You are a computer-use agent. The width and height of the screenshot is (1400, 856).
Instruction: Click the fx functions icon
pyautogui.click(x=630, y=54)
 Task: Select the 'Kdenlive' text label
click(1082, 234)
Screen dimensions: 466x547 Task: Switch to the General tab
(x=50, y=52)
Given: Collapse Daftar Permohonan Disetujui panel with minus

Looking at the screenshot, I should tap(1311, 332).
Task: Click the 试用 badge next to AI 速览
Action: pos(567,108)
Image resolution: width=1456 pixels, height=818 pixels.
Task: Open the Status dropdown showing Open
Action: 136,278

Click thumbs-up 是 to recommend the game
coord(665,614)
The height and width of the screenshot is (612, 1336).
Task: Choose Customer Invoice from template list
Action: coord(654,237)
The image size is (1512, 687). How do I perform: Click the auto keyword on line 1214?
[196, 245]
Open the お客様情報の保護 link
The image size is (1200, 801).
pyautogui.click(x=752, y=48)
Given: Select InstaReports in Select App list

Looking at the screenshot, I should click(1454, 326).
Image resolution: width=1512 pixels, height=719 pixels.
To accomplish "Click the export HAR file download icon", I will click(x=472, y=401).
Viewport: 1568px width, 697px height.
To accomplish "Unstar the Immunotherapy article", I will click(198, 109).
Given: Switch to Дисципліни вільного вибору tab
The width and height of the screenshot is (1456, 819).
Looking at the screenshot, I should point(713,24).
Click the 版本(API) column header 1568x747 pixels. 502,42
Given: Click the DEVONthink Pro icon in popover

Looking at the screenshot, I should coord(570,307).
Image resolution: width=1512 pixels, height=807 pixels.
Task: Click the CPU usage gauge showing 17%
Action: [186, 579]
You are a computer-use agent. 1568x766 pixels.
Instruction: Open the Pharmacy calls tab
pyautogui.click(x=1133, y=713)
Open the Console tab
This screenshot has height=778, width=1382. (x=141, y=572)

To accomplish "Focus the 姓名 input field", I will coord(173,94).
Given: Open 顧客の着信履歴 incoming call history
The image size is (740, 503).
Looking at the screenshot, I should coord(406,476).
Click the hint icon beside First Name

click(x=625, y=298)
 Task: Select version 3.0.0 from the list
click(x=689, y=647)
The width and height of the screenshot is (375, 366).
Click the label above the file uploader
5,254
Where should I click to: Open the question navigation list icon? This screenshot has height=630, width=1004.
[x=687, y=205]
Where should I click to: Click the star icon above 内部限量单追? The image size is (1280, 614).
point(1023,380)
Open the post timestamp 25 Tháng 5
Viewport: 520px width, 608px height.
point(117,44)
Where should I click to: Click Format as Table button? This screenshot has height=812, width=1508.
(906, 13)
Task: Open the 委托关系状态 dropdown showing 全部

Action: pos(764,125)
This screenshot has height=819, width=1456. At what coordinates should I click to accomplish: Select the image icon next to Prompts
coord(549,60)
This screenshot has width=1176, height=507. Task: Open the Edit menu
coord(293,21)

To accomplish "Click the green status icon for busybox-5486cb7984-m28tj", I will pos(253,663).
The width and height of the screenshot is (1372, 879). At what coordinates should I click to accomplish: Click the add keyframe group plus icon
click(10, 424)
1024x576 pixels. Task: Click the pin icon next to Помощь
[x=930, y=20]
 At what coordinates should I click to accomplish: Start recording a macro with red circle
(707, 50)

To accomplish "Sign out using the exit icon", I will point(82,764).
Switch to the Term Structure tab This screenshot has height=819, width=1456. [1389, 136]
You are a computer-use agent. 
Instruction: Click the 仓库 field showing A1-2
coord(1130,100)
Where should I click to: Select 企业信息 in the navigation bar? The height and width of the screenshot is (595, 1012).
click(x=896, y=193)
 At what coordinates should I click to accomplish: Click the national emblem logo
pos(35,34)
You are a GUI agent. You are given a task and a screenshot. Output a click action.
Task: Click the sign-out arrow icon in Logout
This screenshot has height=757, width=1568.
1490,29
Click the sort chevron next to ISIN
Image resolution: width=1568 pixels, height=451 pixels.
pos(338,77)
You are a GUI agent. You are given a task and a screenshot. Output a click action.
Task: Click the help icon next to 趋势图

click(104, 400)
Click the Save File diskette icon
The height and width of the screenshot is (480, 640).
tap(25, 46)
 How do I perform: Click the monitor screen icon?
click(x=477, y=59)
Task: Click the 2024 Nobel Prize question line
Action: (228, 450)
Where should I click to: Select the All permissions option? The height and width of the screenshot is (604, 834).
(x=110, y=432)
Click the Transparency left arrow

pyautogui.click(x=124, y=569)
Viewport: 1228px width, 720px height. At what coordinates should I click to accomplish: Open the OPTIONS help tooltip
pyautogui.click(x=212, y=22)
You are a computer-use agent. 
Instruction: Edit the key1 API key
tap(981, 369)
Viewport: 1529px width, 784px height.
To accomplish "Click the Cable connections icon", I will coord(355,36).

☆ ☆ ☆

(Task brief) Copy all of the data above line for line, without changing anything.

(Output)
You are a computer-use agent. The width and height of the screenshot is (1400, 856).
Instruction: Click the fx functions icon
pyautogui.click(x=630, y=54)
 Task: Select the 'Kdenlive' text label
click(1082, 234)
Screen dimensions: 466x547 Task: Switch to the General tab
(x=50, y=52)
Given: Collapse Daftar Permohonan Disetujui panel with minus

Looking at the screenshot, I should tap(1311, 332).
Task: Click the 试用 badge next to AI 速览
Action: pos(567,108)
Image resolution: width=1456 pixels, height=818 pixels.
Task: Open the Status dropdown showing Open
Action: 136,278

Click thumbs-up 是 to recommend the game
coord(665,614)
The height and width of the screenshot is (612, 1336).
Task: Choose Customer Invoice from template list
Action: coord(654,237)
The image size is (1512, 687). How do I perform: Click the auto keyword on line 1214?
[196, 245]
Open the お客様情報の保護 link
The image size is (1200, 801).
pyautogui.click(x=752, y=48)
Given: Select InstaReports in Select App list

Looking at the screenshot, I should click(1454, 326).
Image resolution: width=1512 pixels, height=719 pixels.
To accomplish "Click the export HAR file download icon", I will click(x=472, y=401).
Viewport: 1568px width, 697px height.
To accomplish "Unstar the Immunotherapy article", I will click(198, 109).
Given: Switch to Дисципліни вільного вибору tab
The width and height of the screenshot is (1456, 819).
Looking at the screenshot, I should point(713,24).
Click the 版本(API) column header 1568x747 pixels. 502,42
Given: Click the DEVONthink Pro icon in popover

Looking at the screenshot, I should coord(570,307).
Image resolution: width=1512 pixels, height=807 pixels.
Task: Click the CPU usage gauge showing 17%
Action: [186, 579]
You are a computer-use agent. 1568x766 pixels.
Instruction: Open the Pharmacy calls tab
pyautogui.click(x=1133, y=713)
Open the Console tab
This screenshot has height=778, width=1382. (x=141, y=572)

To accomplish "Focus the 姓名 input field", I will coord(173,94).
Given: Open 顧客の着信履歴 incoming call history
The image size is (740, 503).
Looking at the screenshot, I should coord(406,476).
Click the hint icon beside First Name

click(x=625, y=298)
 Task: Select version 3.0.0 from the list
click(x=689, y=647)
The width and height of the screenshot is (375, 366).
Click the label above the file uploader
5,254
Where should I click to: Open the question navigation list icon? This screenshot has height=630, width=1004.
[x=687, y=205]
Where should I click to: Click the star icon above 内部限量单追? The image size is (1280, 614).
point(1023,380)
Open the post timestamp 25 Tháng 5
Viewport: 520px width, 608px height.
point(117,44)
Where should I click to: Click Format as Table button? This screenshot has height=812, width=1508.
(906, 13)
Task: Open the 委托关系状态 dropdown showing 全部

Action: pos(764,125)
This screenshot has height=819, width=1456. At what coordinates should I click to accomplish: Select the image icon next to Prompts
coord(549,60)
This screenshot has width=1176, height=507. Task: Open the Edit menu
coord(293,21)

To accomplish "Click the green status icon for busybox-5486cb7984-m28tj", I will pos(253,663).
The width and height of the screenshot is (1372, 879). At what coordinates should I click to accomplish: Click the add keyframe group plus icon
click(10, 424)
1024x576 pixels. Task: Click the pin icon next to Помощь
[x=930, y=20]
 At what coordinates should I click to accomplish: Start recording a macro with red circle
(707, 50)

To accomplish "Sign out using the exit icon", I will point(82,764).
Switch to the Term Structure tab This screenshot has height=819, width=1456. [1389, 136]
You are a computer-use agent. 
Instruction: Click the 仓库 field showing A1-2
coord(1130,100)
Where should I click to: Select 企业信息 in the navigation bar? The height and width of the screenshot is (595, 1012).
click(x=896, y=193)
 At what coordinates should I click to accomplish: Click the national emblem logo
pos(35,34)
You are a GUI agent. You are given a task and a screenshot. Output a click action.
Task: Click the sign-out arrow icon in Logout
This screenshot has height=757, width=1568.
1490,29
Click the sort chevron next to ISIN
Image resolution: width=1568 pixels, height=451 pixels.
pos(338,77)
You are a GUI agent. You are given a task and a screenshot. Output a click action.
Task: Click the help icon next to 趋势图

click(104, 400)
Click the Save File diskette icon
The height and width of the screenshot is (480, 640).
tap(25, 46)
 How do I perform: Click the monitor screen icon?
click(x=477, y=59)
Task: Click the 2024 Nobel Prize question line
Action: (228, 450)
Where should I click to: Select the All permissions option? The height and width of the screenshot is (604, 834).
(x=110, y=432)
Click the Transparency left arrow

pyautogui.click(x=124, y=569)
Viewport: 1228px width, 720px height. At what coordinates should I click to accomplish: Open the OPTIONS help tooltip
pyautogui.click(x=212, y=22)
You are a computer-use agent. 
Instruction: Edit the key1 API key
tap(981, 369)
Viewport: 1529px width, 784px height.
To accomplish "Click the Cable connections icon", I will coord(355,36).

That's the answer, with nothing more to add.